How does one paint one’s breath, show the composing process of a travel book or reduce a room into a painting? These are the kind of questions Catalonian artist Jordi Alcaraz enjoys toying with. Some of his works can be currently viewed at the Jack Rutberg Gallery of Fine Arts, the space that gave him his first solo U.S. exhibition Traslúcido.

One aspect that makes Alcaraz’s show so appealing is its Catalonian sensibility. There are organic shapes in Gaudi’s style, reflected images with surrealist appeal, and many evocative works that keep one wondering. Some have a feeling reminiscent of the Spanish Civil War. Others seem to be inspired by Robert Motherwell, especially his painting Elegy to the Spanish Republic. The show, spread out through the two main gallery rooms at Jack Rutberg’s, is particularly beautiful because of its poetic and philosophical nature, its subtle colors and the elements Alcaraz works with: transparency, reflection and writing.

Time consists of an antique wooden sculpture, a nun-like figure, encased in plexiglass. She reaches the fingers of her left hand through an opening in the vitrine, whose front wall is pulled sharply inward, creating a shape similar to a martini glass. The contrast between the two materials - one seems to represent the traditional world, the other, the modern - is analogous to what we find in today’s architectural landscape in Barcelona, the capital of Catalonia. The enclosed sculpture also provides an interior versus exterior perspective, and creates a dimension of someone from the past looking into the future and vice versa. The idea of using surrounding glass is reminiscent of modern architectural concepts where buildings include large windows and sliding glass walls (as in Richard Neutra’s designs) to bring the outside in. Situating a religious sculpture in a modern frame, the work also suggests the development of religion over time. There is also the element of a nun breaking through a wall, maybe a wall that leads to the mysterious and unknown, as in the works by Spanish artist Antoni Tàpies. This is exactly what American curator and critic Peter Selz’s calls attention to in the book Jordi Alcaraz dibuiox, when he writes “Alcaraz takes physical space, objects, and ideas and projects them into new dimensions.”

In painting and breathing, a white paper is displayed as two pages of an open book. The surface is covered on the left hand-side by a black mark similar to a Chinese or Japanese calligraphy character, and the entire work is covered by two layers of plexiglass. The top layer is smooth, the bottom has a slight distortion that appears to be a chain of bubbles. Delicate shadows are thrown onto the paper. Alcaraz’s work evokes the idea that the creation of art is as essential to an artist as breath is for the human being. It also suggests process and evolution, and the association with breath has a meditative implication - breathing is practiced in Yoga and Qigong. 

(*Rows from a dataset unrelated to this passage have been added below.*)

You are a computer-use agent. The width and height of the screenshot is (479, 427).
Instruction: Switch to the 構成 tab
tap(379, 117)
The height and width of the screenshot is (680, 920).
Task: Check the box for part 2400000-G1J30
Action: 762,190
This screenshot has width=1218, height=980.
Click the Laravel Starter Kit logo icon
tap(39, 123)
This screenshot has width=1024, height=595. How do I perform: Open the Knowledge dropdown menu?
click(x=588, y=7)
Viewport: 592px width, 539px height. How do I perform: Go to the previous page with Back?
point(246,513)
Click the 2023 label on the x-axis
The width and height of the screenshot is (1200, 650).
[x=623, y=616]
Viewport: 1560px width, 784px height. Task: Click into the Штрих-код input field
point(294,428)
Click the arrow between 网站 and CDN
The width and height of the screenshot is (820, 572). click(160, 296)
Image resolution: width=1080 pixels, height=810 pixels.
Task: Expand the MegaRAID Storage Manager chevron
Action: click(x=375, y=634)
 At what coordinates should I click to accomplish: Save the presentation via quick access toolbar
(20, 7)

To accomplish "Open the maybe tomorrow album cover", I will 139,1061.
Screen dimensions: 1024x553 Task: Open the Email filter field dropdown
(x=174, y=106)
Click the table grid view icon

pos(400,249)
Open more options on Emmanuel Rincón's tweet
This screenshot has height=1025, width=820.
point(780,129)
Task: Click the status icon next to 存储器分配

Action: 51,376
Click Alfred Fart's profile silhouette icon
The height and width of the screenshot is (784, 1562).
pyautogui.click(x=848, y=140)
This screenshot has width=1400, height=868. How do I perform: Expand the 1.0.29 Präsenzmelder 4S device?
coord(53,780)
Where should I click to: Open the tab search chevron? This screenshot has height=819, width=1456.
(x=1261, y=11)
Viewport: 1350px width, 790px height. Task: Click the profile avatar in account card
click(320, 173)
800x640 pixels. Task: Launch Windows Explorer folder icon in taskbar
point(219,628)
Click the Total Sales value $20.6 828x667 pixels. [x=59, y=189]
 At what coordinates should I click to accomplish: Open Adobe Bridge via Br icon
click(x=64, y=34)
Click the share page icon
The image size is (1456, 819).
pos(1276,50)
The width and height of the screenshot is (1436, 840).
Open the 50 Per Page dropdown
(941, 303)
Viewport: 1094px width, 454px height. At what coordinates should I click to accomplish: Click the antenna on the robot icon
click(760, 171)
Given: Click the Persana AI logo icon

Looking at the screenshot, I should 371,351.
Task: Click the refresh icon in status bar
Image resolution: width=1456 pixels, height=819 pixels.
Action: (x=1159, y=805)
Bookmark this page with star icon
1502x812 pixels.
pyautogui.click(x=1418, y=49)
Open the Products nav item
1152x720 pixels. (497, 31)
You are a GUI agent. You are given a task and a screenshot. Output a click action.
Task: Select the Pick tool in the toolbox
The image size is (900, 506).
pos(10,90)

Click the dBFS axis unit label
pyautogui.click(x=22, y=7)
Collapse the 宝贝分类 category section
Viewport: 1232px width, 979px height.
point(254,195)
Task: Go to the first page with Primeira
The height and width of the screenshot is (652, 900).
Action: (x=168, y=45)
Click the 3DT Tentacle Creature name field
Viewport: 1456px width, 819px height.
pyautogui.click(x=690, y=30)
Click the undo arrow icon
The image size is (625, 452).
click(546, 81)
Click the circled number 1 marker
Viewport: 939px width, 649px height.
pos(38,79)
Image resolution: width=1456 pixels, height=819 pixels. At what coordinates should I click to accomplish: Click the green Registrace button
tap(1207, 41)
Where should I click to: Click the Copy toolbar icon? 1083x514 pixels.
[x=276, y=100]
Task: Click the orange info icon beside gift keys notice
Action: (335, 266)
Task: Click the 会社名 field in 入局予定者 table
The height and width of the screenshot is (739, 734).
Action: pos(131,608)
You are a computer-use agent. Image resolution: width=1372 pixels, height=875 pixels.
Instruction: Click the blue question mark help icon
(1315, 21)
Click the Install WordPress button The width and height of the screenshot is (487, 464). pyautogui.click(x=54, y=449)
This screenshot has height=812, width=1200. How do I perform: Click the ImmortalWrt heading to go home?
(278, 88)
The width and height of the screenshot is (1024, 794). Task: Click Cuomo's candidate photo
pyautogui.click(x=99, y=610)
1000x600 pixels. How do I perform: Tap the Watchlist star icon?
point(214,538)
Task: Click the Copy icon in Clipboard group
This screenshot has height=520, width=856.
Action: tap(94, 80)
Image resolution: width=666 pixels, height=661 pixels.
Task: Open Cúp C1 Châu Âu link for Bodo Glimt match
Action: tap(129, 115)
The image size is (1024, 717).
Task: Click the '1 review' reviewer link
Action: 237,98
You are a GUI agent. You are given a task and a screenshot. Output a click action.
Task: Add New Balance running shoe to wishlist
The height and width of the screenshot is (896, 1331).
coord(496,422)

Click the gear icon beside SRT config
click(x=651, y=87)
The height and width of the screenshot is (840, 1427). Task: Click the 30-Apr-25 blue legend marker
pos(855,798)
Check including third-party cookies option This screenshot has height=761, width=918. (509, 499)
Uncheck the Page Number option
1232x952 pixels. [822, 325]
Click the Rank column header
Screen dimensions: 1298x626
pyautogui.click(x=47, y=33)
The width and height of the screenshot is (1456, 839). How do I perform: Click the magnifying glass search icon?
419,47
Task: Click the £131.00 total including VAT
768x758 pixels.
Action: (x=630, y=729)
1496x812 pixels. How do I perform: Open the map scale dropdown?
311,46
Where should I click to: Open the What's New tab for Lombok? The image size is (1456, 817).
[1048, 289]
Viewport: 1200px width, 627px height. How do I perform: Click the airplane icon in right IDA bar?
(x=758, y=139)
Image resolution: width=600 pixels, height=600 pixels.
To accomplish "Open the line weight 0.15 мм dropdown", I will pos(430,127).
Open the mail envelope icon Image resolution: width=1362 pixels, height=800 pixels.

Jordi Alcaraz, Proces Reduir Aquesta Habitacio a Pintura (Process to Reduce this Room Into a Painting), 2010
Glass, Painting, Plaster, Wood, 57 7/8 x 77 1/2 inches
Courtesy, the artist and Jack Rutberg Fine Arts

Process to reduce this room into a painting, among the more surrealist pieces in the show, consists of a mirror with a silver surface that looks like liquid. There is a hole in the upper left corner from which that liquid seems to run. The reflection in it of Rutberg’s gallery is soft and melting, like the watches in Salvador Dali’s Persistence of Memory. The hole is implicated as being the entire gallery. Hence, Alcaraz has not only turned a three-dimensional space into a two-dimensional one, he's also made the inside of a gallery space appear to be bigger than the gallery as a whole.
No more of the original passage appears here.